Local D.C., Fairfax bus services may take on more Metro routes

The D.C. Circulator will likely be taking over one — or possibly two — Metrobus route at the end of March to expand the city’s local bus system from three looping routes to five.

The Fairfax Connector, meanwhile, is proposing to start operating three Metrobus lines this summer.

Officials from the two government-run bus services say they can offer the same service as Metro for less money. And a regional group assigned to find ways to trim Metro’s budget said the transit agency could stop providing such local bus service, Jim Graham, Metro’s chairman and a D.C. councilman, recently told The Examiner.
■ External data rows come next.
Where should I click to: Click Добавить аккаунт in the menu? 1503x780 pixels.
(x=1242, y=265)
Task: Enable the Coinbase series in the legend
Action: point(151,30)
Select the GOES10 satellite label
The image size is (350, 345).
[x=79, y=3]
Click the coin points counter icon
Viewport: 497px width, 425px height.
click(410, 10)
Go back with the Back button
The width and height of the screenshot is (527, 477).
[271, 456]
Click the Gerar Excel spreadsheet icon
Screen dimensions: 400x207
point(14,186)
Instead, Metro could offer regional routes that cross between communities and leave the local jurisdictions to pick up other, more local service.

Metro officials haven’t decided what, if any, service changes to make to plug an expected $154 million hole in next year’s $1.38 billion budget, but the moves already under way to implement more locally run buses mark the latest step in the splintering of the area’s bus service into a collection of smaller local bus services such as Montgomery County’s Ride On, Arlington Transit and Alexandria’s DASH.

Zachary Schrag, an assistant professor at George Mason University who wrote a history of Metro, said the shift reflected a broader trend: The transit agency is moving away from the regional decision-making role it once had while proposals for lines such as Dulles Rail and the planned Purple Line end up in other agencies’ hands.

“Certainly that was not the vision of the 1960s,” Schrag said. But he added, “All these things are cyclical.”

Before Metro began its centralized bus service in the 1970s, a collection of private companies shuttled people around the region.

Today, city and county governments say it can be cheaper for them to operate the buses than it would be for Metro to do so because they don’t face the same union labor costs of the larger transit system.

The Fairfax Connector, for example, uses a contractor to operate its buses and thus offers different wages and benefits from Metro, said Fairfax County Senior Transportation Planner Christin Wegener.

And it gives the localities control over the routes and schedules, meaning they have the ability to make changes without going through hoops at Metro.

“It will be a good change for us,” Wegener said.

For Metro, though, the change will not only eliminate the line’s operating expenses, but the transit agency will also lose both the passenger fare revenue and the subsidy from the jurisdiction that paid for the Metrobus service. That can end up being a wash in terms of operating expenses, Metro board member Christopher Zimmerman said.

Still, the switch leaves the question of the cost of the buses themselves, which are counted as capital expenses. Metro spokeswoman Candace Smith said Metro would move the buses and drivers from its old service onto other routes. But Fairfax had to buy 26 buses for the new service, Wegener said. D.C. is seeking to buy four new Circulator buses.